Directions >> Every line containing the word "computer" must be pulled from the records.

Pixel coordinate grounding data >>
▶
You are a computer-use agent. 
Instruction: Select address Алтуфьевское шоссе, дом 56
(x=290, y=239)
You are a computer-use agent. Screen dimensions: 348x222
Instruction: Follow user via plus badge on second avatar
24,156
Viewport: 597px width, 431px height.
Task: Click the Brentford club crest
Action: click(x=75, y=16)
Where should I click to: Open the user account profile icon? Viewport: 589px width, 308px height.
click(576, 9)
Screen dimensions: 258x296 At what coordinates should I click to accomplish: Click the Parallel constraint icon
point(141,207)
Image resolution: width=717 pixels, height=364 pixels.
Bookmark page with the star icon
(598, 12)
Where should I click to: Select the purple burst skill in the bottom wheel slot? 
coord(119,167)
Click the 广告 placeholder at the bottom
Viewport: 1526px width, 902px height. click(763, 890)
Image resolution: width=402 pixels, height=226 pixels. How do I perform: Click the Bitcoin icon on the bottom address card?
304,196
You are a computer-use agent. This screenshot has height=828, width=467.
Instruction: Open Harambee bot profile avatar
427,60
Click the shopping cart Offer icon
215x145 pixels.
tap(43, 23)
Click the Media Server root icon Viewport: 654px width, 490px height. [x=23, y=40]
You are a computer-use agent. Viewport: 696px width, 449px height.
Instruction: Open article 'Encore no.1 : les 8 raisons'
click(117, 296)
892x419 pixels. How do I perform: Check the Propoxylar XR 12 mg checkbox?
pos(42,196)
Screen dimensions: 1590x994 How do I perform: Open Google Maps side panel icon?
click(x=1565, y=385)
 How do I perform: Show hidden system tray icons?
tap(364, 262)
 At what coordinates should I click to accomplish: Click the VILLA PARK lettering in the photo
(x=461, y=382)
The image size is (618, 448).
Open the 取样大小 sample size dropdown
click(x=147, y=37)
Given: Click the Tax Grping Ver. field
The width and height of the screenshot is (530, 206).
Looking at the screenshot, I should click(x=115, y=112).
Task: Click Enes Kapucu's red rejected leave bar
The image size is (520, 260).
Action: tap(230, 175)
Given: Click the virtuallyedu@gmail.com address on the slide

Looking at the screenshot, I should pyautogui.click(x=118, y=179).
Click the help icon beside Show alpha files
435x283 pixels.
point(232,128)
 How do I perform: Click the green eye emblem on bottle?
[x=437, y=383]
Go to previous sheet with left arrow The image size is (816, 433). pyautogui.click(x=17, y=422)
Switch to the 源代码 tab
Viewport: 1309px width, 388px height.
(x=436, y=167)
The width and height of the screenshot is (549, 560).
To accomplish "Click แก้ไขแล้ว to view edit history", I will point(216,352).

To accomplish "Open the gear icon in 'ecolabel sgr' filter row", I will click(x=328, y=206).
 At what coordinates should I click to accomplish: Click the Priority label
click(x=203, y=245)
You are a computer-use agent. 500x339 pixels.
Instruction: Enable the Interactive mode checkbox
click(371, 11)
◀
Result of the exercise >>
You are a computer-use agent. 
You are a computer-use agent. Screen dimensions: 348x222
You are a computer-use agent. This screenshot has height=828, width=467.
You are a computer-use agent. Viewport: 696px width, 449px height.
You are a computer-use agent. 500x339 pixels.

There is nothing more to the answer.